巨人のドラフト1位岡本和真内野手(19)が、DeNA21回戦(横浜)の5回2死三塁、代打でプロ1号2ランを放った。プロ3試合3打席目の初安打が初本塁打。巨人の高卒ルーキーでプロ初安打が本塁打は、66年9月27日大洋戦での林千代作以来で、巨人の高卒ルーキーでの本塁打に限れば、93年の松井秀喜以来だ。チームが惜敗した中、若き大砲候補が存在感を存分に示した。
感触をはるかに超えた。岡本が二塁を蹴って、ようやくスピードを緩めた。5回2死三塁、代打で登場。DeNA砂田の初球、膝元への127キロスライダーに反応した。低い弾道で左翼へ飛んだ。鋭い打球に誰もが柵越えを確信する中、岡本は「入るとは思わなかった。二塁打だと思った。走ることを優先したので打球は見ていませんでした」と全速力で走り始めた。
お祭り騒ぎの歓声に、ようやくスタンドインを知った。原監督とも初グータッチを交わし、阿部らに手荒い祝福を受け、目をまん丸と見開いた。「テレビで見ていた有名選手と野球をやっていて、みんなに祝福してもらって信じられないです。忘れられない感触になると思います」。プロ初安打を、岡本の代名詞で花を添えた。

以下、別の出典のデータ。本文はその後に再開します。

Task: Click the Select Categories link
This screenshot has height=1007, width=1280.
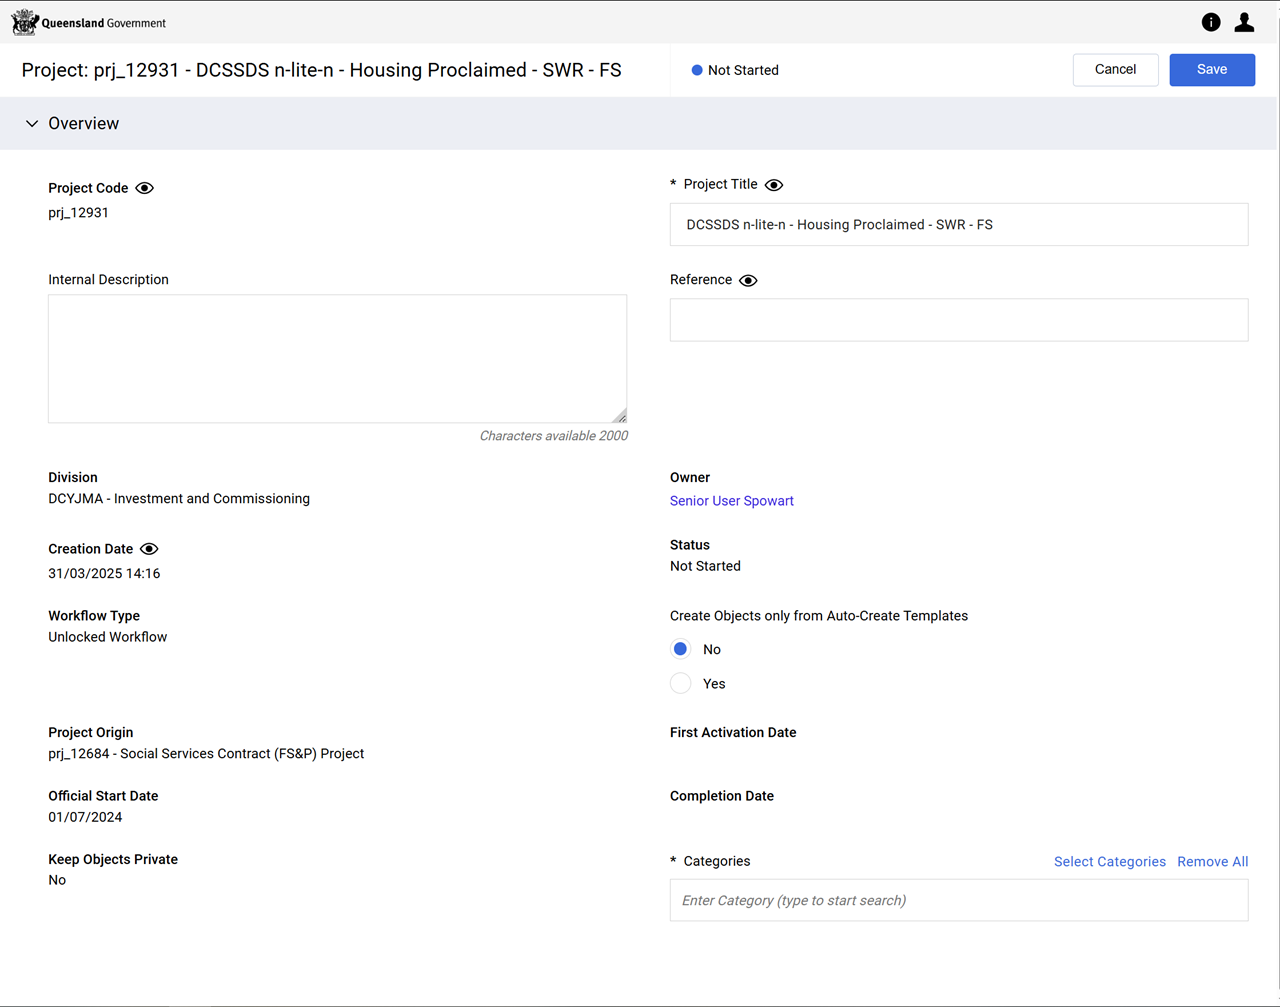Action: point(1109,862)
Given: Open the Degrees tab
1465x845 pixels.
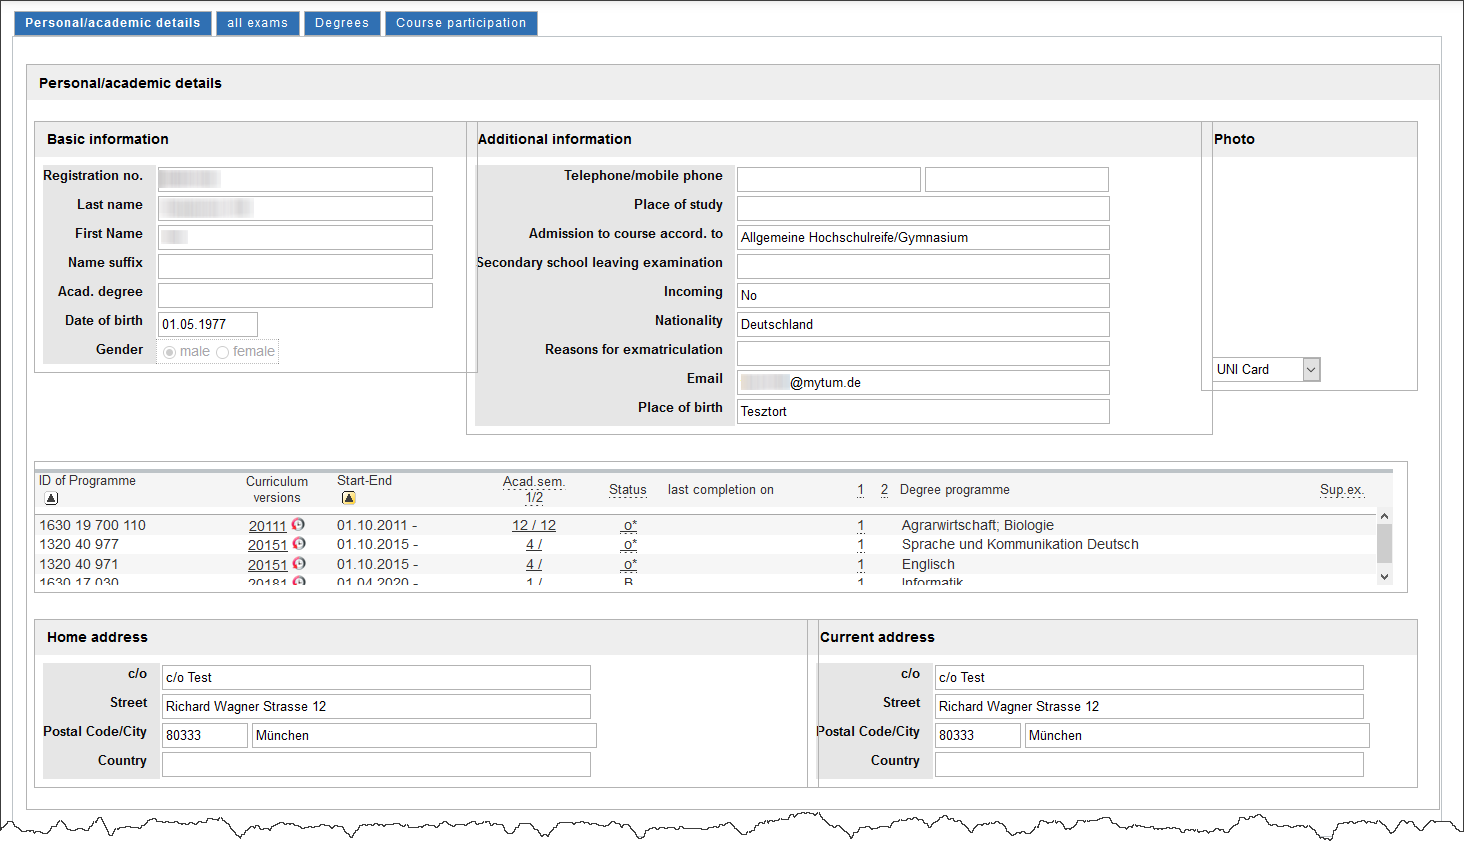Looking at the screenshot, I should 342,23.

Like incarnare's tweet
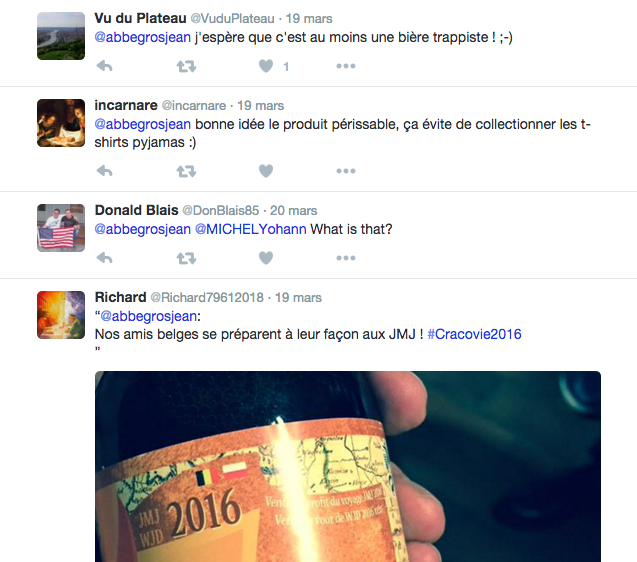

照れ屋で人前では、胸の内を見せることは少ない。春季キャンプ前の1月。若手選手を中心に、アンケートが配られた。数多くの質問に当たり障りのないように書き込んだ。「将来どんな選手になりたいか」という欄だけは、違った。ボールペンを強く握り、太くて濃い字で「ミゲルカブレラ」と書き込んだ。アンケートの裏までペンの跡は付いていた。メジャーで12年に3冠王に輝き、NO・1野手といわれる選手を挙げた。「僕は長打を期待される選手。巨人を代表する選手になりたい」と、片仮名7文字に思いを込めた。でっかい目標を持っている。
岡本の2ランで一時は1点差とするもチームは敗戦。首位阪神とのゲーム差は2・5に広がった。ベールを脱いだ記念の夜に、岡本は「この1本で調子に乗ったり、てんぐになったらいけない。技術もまだまだなので、すごい選手の中で練習をして勉強になっている。全てを吸収していきたい」。自らの歴史を刻んだ。1本では変わらない。目標はその先にある。【細江純平】
▼岡本が代打でプロ初アーチを放った。巨人の高卒新人で本塁打を打ったのは93年松井以来で2リーグ制後6人目になる。高卒新人の代打本塁打は14年森(西武)が3本打っているが、巨人の高卒新人では66年9月27日林が大洋戦で記録して以来、49年ぶり2人目。岡本は現在19歳2カ月で、林の19歳4カ月を抜いて巨人の最年少代打本塁打となった。岡本の1発はプロ3打席目で、これがプロ初安打。2リーグ制後、巨人の高卒新人で初安打が本塁打は59年王(27打席目)66年林(2打席目)に次いで3人目。王はプロ野球記録の通算868本塁打、林は通算1本塁打に終わったが、岡本はこれから何本打てるか。
◆林千代作(はやし・ちよさく)1947年(昭22)5月4日生まれ。神奈川県出身。鎌倉学園から65年の第1回ドラフトで1位堀内に次ぐ2位指名で巨人入団。外野手。69年に引退するまで4年間の通算成績は、23試合、22打数6安打3打点、本塁打は1本のみ。現役時代は179センチ、86キロ。左投げ左打ち。引退後はクラブチーム「横浜ベイブルース」監督を務めた。